Meta analysis of whole-genome linkage scans with data uncertainty: an application to Parkinson's disease

Albert Rosenberger1* email, Manu Sharma2* email, Bertram Müller-Myhsok3 email, Thomas Gasser2 email and Heike Bickeböller1 email

Georg-August-University Göttingen, Medical School, Department of Genetic Epidemiology, Germany

Eberhard-Karl-University Tübingen, Centre of Neurology, Hertie Institute for Clinical Brain Research, Germany

Max-Planck Institute for Psychiatry, Munich, Germany

author email corresponding author email* Contributed equally

BMC Genetics 2007, 8:44doi:10.1186/1471-2156-8-44

Published: 2 July 2007

Abstract

Background

Genome wide linkage scans have often been successful in the identification of genetic regions containing susceptibility genes for a disease. Meta analysis is used to synthesize information and can even deliver evidence for findings missed by original studies. If researchers are not contributing their data, extracting valid information from publications is technically challenging, but worth the effort. We propose an approach to include data extracted from published figures of genome wide linkage scans. The validity of the extraction was examined on the basis of those 25 markers, for which sufficient information was reported. Monte Carlo simulations were used to take into account the uncertainty in marker position and in linkage test statistic.

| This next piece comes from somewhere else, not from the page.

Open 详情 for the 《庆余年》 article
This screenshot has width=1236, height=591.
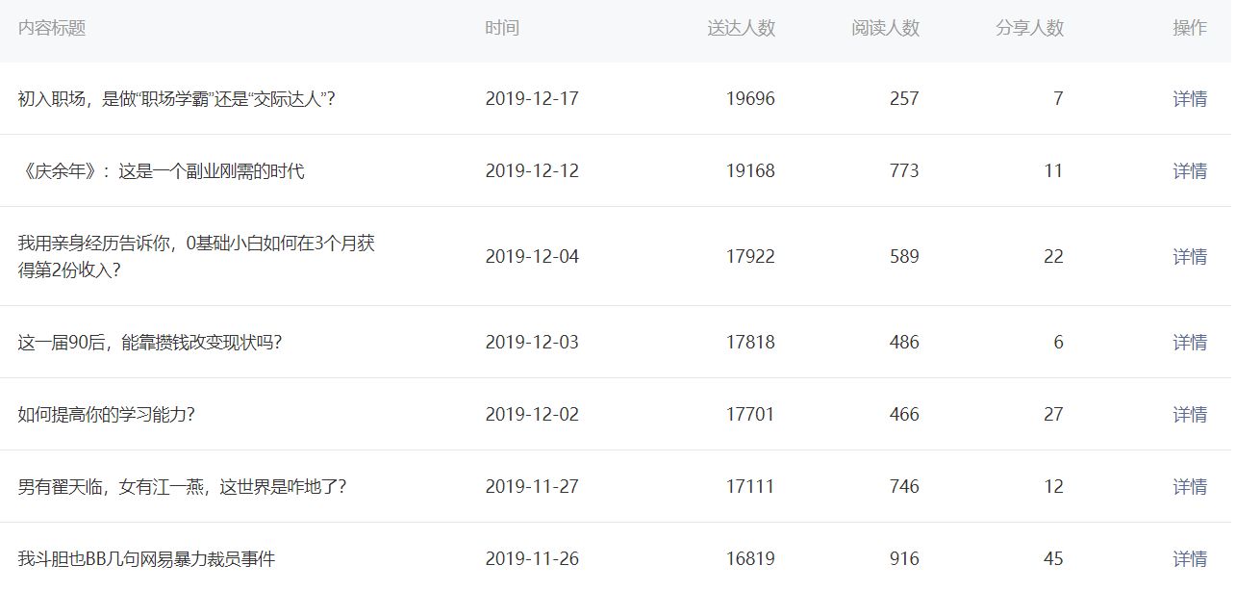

For the final meta analysis we compared the Genome Search Meta Analysis method (GSMA) and the Corrected p-value Meta analysis Method (CPMM). An application to Parkinson's disease is given. Because we had to use secondary data a meta analysis based on original summary values would be desirable.

Results

Data uncertainty by replicated extraction of marker position is shown to be much smaller than 30 cM, a distance up to which a maximum LOD score may usually be found away from the true locus. The main findings are not impaired by data uncertainty.

Conclusion

Applying the proposed method a novel linked region for Parkinson's disease was identified on chromosome 14 (p = 0.036). Comparing the two meta analysis methods we found in this analysis more regions of interest being identified by GSMA, whereas CPMM provides stronger evidence for linkage. For further validation of the extraction method comparisons with raw data would be required.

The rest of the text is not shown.